C'era una volta il deputato con gli stivali di gomma, alfiere dei diritti degli immigrati negati dalle destre. Si chiamava Aboubakar Soumahoro. O meglio: si chiama tuttora. Ma i suoi compagni di viaggio, quelli che avevano fatto carte false per metterlo in lista come fiore all'occhiello della lotta per l'accoglienza ebbene quelli lì, i Fratoianni e i Bonelli, non gli parlano più. E non perché il malcapitato abbia fatto nulla di male. Per carità, c'è uno scandalo che ha travolto le coope di famiglia e ci sono pure un po' di rinvii a giudizio.

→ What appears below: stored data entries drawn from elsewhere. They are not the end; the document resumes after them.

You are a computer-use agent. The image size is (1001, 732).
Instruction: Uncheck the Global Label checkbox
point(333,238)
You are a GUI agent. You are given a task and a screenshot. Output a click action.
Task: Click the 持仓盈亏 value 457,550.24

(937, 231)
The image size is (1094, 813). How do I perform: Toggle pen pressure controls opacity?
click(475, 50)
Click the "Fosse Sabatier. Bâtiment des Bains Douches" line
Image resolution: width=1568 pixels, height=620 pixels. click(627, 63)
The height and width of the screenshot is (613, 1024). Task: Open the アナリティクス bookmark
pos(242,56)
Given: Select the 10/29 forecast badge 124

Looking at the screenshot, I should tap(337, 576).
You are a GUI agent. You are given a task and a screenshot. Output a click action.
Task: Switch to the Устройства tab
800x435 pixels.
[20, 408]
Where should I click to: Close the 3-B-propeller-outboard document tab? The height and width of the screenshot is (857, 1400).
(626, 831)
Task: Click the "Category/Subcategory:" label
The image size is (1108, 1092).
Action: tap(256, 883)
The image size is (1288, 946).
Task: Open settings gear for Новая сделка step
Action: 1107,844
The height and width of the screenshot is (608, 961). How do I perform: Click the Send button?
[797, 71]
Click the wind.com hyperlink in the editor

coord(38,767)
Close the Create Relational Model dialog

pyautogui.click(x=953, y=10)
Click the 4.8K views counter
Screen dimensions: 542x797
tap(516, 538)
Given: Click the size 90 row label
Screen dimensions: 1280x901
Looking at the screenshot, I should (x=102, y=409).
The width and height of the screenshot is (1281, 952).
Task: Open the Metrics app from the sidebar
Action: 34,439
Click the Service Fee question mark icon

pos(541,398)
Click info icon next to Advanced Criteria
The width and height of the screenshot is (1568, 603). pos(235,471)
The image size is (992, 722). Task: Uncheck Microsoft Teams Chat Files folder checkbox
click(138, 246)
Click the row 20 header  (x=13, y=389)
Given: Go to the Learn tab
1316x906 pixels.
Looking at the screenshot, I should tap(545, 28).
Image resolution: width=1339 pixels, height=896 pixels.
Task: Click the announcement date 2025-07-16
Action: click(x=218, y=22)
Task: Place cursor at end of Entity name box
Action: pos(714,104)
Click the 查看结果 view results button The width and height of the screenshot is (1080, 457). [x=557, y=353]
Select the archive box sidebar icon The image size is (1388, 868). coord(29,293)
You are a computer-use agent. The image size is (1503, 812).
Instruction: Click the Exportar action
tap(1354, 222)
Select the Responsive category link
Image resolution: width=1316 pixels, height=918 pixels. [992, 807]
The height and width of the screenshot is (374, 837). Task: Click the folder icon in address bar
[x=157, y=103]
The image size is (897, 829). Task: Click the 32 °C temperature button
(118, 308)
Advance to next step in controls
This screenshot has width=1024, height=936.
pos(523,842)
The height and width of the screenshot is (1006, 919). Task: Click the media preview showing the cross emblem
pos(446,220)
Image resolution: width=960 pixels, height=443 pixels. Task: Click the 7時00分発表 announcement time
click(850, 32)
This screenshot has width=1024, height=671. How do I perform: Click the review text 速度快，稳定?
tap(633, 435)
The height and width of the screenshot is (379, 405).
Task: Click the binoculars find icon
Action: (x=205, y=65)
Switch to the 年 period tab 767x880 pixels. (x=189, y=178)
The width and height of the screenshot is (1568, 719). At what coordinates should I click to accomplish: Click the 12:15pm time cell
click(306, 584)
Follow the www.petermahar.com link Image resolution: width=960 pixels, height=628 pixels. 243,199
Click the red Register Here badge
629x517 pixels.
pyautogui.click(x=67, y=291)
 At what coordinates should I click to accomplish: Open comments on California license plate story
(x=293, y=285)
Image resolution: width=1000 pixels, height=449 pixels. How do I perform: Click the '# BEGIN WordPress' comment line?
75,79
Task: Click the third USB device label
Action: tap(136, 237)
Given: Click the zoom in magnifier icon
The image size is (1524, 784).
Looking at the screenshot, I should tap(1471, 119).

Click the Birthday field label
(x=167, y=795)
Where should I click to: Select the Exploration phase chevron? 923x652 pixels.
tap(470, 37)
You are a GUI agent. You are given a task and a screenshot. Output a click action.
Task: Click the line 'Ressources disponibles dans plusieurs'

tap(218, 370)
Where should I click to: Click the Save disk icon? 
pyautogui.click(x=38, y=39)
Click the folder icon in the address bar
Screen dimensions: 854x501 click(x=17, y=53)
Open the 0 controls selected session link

Ma non per lui. A rimanere invischiate in quella storiaccia sono la moglie e la suocera. Certo, Abou le sue donne, le aveva difese a spada tratta ("il diritto all’eleganza", "la moda non è né bianca né nera" e altre panzane simili) ma da qui a non rispondergli più al telefono ce ne passa. Gli ex compagni di partito gli rinfacciano di non aver vigilato sulle sue donne (alla faccia della lotta al patriarcato!).
Morto un Soumahoro se ne fa subito un altro. E, in vista delle europee, ecco Bonelli e Fratoianni giocarsi la carta Salis. Lei sì, a differenza di Abou, qualche guaio con la giustizia ce l'ha. In Ungheria la accusano di far parte di una banda di criminali che va a zonzo per l'Europa a pestare i nazisti. Ci sono le prove (un manganello in tasca) e c'è pure un processo ma, fino a sentenza, la Salis resta innocente. Certo, nel suo casellario giudiziario, ci sono piccole macchie qua e là ma i dioscuri della sinistra hanno deciso di soprassedere, giocarsi la carta del garantismo e sfidare Orbàn.
Inutile far presente a Bonelli e Fratoianni quanto certi giochetti rischino di inguaiare la Salis che potrebbe fare la
stessa fine del povero Abou, usato e poi gettato nel Misto (nel senso del gruppo non nel sacco dell'indifferenziata). Con la stessa facilità con cui lo stesso deputato aveva sfruttato gli immigrati per uno scranno alla Camera.